TASK DETAILS:
Go through the entries below and collect each line with the string "Tick" in it.

[PROVIDED DATA — start]

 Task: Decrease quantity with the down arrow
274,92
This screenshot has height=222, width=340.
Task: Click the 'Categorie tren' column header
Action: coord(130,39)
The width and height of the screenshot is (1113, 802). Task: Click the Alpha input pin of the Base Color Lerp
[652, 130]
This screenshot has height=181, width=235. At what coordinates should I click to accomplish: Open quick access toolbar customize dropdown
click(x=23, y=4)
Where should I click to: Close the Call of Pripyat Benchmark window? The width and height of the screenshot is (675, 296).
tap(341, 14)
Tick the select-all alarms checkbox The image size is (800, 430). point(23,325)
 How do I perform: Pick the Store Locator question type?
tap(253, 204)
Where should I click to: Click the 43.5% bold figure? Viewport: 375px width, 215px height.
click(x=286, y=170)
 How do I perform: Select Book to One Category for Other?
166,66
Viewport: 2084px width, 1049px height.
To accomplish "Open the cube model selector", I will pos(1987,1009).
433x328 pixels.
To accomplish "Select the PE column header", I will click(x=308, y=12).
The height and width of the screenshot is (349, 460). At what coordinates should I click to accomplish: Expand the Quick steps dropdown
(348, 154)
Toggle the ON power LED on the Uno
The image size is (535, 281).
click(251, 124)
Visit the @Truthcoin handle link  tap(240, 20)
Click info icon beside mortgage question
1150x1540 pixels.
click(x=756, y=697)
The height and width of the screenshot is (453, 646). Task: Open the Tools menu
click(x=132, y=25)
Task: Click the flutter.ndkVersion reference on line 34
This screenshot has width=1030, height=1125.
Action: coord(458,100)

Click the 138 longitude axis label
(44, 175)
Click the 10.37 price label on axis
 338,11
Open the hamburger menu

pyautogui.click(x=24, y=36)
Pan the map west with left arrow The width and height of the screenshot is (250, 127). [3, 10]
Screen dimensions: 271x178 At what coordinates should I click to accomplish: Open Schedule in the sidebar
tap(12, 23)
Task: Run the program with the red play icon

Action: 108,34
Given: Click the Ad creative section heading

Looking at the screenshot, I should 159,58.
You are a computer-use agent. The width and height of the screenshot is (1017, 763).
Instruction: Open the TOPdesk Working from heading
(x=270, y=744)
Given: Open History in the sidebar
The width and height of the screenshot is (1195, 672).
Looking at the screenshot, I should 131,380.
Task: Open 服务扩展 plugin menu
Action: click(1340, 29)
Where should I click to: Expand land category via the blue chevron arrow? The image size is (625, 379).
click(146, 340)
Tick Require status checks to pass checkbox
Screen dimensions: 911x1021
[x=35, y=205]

[PROVIDED DATA — finish]

WRITTEN SOLUTION:
Tick the select-all alarms checkbox The image size is (800, 430). point(23,325)
Tick Require status checks to pass checkbox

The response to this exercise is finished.